→ Action item: Please copy out the entries until you have copied the line that contains "has width=1540, height=566.", beginning with the first line.

Stored items:
^^^^^^^^^^^^^^^^

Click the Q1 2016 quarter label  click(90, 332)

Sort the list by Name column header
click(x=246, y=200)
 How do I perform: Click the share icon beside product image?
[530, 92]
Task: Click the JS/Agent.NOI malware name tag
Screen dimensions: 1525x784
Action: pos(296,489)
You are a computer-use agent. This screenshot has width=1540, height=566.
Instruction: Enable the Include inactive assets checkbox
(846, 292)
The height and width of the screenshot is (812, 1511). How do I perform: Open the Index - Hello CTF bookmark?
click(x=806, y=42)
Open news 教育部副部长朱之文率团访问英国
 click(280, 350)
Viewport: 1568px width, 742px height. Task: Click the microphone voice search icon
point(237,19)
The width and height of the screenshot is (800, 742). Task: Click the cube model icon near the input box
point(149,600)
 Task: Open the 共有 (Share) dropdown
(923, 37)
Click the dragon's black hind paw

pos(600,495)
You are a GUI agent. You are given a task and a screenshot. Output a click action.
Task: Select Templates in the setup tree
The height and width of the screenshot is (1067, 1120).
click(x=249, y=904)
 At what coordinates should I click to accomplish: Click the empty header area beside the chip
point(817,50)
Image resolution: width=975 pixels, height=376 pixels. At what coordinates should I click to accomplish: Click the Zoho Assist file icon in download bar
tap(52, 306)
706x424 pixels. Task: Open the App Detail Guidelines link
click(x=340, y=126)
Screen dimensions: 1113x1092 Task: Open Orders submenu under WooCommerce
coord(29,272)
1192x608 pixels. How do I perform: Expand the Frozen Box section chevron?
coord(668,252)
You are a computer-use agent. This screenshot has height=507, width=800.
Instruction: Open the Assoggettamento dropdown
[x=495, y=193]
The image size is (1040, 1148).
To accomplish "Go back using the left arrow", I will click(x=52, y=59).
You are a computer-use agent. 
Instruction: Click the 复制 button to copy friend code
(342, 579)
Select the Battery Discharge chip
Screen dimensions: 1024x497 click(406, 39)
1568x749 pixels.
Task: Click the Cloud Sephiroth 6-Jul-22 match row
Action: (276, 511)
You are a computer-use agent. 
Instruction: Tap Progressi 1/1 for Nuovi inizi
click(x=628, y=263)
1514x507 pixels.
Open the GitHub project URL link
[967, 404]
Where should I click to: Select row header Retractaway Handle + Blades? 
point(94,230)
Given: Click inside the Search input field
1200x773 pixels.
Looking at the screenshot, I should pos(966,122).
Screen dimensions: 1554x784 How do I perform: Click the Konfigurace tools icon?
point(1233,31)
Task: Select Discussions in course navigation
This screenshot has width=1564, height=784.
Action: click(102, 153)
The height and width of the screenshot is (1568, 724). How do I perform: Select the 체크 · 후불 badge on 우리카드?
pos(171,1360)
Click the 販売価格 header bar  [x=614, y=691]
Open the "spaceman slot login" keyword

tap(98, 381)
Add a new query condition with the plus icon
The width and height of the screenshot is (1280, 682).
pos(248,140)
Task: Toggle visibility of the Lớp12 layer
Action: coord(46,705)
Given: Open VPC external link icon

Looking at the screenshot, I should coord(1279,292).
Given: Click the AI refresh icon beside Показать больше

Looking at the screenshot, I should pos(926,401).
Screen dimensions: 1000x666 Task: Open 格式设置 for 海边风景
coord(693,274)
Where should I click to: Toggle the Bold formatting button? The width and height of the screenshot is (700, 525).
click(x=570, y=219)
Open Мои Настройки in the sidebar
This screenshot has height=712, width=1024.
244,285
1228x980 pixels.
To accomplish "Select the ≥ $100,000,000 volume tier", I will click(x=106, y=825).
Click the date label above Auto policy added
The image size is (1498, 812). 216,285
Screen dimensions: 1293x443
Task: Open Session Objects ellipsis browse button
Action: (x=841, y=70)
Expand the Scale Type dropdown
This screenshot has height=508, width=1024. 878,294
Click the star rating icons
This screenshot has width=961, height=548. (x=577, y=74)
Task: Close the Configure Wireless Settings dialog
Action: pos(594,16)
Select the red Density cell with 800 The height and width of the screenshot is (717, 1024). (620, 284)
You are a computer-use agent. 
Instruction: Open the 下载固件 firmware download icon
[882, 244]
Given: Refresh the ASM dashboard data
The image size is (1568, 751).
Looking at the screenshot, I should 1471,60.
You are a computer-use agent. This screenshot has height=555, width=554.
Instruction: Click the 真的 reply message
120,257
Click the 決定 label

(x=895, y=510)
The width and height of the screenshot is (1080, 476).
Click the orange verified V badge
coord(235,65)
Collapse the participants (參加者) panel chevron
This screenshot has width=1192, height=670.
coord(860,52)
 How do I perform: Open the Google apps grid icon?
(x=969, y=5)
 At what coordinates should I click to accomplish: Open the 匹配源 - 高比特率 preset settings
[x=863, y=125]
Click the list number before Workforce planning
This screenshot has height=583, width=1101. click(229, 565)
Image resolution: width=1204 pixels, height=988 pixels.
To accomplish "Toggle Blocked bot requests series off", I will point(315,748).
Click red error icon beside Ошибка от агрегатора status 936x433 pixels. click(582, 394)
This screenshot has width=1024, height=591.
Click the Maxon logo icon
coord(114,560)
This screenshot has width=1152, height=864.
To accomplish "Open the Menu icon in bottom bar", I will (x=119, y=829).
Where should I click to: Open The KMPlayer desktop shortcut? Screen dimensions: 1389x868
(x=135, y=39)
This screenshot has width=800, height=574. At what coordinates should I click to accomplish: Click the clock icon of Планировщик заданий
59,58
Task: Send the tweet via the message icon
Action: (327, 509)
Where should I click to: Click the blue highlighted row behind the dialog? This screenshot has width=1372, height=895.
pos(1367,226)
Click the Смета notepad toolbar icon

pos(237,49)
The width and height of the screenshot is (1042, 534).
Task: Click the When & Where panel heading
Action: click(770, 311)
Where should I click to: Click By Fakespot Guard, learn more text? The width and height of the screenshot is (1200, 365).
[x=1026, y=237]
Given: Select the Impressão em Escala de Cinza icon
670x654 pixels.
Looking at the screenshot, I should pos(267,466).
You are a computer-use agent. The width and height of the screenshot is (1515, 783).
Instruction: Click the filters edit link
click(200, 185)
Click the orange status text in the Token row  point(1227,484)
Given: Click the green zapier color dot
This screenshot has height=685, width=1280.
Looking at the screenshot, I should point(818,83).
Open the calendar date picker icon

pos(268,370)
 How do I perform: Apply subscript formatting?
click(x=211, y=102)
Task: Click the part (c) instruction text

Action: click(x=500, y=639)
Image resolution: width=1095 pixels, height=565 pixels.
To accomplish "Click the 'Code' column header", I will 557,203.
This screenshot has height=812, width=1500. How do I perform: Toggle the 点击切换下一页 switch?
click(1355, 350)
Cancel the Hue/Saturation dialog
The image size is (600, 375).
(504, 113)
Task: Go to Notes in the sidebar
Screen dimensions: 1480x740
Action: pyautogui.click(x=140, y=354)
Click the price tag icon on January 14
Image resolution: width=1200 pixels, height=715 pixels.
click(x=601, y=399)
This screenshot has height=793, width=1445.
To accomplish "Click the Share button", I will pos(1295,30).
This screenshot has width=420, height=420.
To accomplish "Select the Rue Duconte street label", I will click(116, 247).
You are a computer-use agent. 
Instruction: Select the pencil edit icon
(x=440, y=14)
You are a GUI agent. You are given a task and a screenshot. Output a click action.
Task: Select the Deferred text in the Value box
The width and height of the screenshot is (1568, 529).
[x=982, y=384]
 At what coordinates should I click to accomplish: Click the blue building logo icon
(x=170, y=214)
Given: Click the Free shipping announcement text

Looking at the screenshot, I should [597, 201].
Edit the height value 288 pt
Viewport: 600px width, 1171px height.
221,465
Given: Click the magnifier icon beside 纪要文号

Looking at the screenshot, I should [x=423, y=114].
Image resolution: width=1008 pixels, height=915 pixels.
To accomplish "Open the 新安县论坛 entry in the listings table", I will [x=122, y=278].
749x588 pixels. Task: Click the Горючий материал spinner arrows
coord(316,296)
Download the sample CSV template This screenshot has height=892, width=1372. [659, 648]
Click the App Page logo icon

^^^^^^^^^^^^^^^^

→ Result below:
Click the Q1 2016 quarter label  click(90, 332)

Sort the list by Name column header
click(x=246, y=200)
 How do I perform: Click the share icon beside product image?
[530, 92]
Task: Click the JS/Agent.NOI malware name tag
Screen dimensions: 1525x784
Action: pos(296,489)
You are a computer-use agent. This screenshot has width=1540, height=566.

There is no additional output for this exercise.